L'égalité est un principe inattaquable, les inégalités dues au mérite sont aussi de nature légitime, même si la compétition est truquée, car elles demeurent justes et objectives selon le dogme de l'égalité des chances. En revanche, le respect est une notion qui fait appel à la reconnaissance de spécificités individuelles. C'est pour cela que de nombreux mouvements sociaux égalitaires demandent la prise en compte de leurs particularités. La reconnaissance n'est valable que dans le cadre d'aspirations démocratiques, en acceptant l'existence et les droits des autres. Elle exige aussi, contrairement à l'égalité et au mérite, un effort conscient de justice, pour améliorer les capacités d'action d'un individu et non pour diminuer l'égalité entre tous et l'équité de la compétition. Il est très difficile de départager les inégalités justes des inégalités injustes, de même la liberté de tous ne doit pas nuire au bien-être et à la dignité des plus défavorisés.

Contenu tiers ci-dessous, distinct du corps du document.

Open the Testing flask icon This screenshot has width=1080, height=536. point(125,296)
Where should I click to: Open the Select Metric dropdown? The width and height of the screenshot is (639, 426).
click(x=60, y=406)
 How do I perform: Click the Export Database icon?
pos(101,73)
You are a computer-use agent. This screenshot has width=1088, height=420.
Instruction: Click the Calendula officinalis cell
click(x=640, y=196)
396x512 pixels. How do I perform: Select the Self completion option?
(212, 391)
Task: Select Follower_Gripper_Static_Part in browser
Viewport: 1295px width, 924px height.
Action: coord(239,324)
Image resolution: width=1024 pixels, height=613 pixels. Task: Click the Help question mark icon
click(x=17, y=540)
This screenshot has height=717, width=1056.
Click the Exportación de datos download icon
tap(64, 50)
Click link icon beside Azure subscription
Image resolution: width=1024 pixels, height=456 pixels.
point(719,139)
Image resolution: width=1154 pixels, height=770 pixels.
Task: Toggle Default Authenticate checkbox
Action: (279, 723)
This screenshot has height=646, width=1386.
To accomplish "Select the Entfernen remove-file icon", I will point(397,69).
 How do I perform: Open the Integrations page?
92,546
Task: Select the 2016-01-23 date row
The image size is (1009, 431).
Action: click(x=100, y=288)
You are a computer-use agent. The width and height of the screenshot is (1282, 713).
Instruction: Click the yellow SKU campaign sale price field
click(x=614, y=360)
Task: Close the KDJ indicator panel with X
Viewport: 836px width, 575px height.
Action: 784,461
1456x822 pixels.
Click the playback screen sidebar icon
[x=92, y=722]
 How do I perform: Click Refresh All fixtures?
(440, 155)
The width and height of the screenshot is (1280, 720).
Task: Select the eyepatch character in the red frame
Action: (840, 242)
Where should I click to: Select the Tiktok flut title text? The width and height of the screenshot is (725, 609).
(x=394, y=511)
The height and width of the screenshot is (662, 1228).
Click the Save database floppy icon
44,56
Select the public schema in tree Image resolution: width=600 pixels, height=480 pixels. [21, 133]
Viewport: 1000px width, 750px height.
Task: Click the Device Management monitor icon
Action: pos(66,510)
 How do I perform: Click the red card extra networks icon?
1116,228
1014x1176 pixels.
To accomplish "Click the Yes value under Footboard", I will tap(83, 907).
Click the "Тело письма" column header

Explication du titre:L'auteur parle d'inégalités multipliées parce que les épreuves sociales rencontrées et

éventuellement perdues se superposent, les principes démocratiques et capitalistes en imputant la seule responsabilité à l'individu, risquant ainsi de lui faire perdre toute estime de soi quand en réalité son destin social est en quelque sorte déjà inscrit de par son appartenance à un milieu social plus ou moins favorisé. Les épreuves rencontrées ne peuvent alors que conforter ce statut social, voire l'abaisser. De plus, la mobilité sociale n'est pas réellement de mise. Ainsi, une personne qui ne peut avoir accès à un enseignement de qualité ou qui part avec un « handicap » comme une langue maternelle étrangère ou une origine sociale très modeste ne pourra pas obtenir un niveau de diplôme élevé et par suite ne pourra viser un emploi et un statut social valorisés: les inégalités s'accumulent et se multiplient entre elles.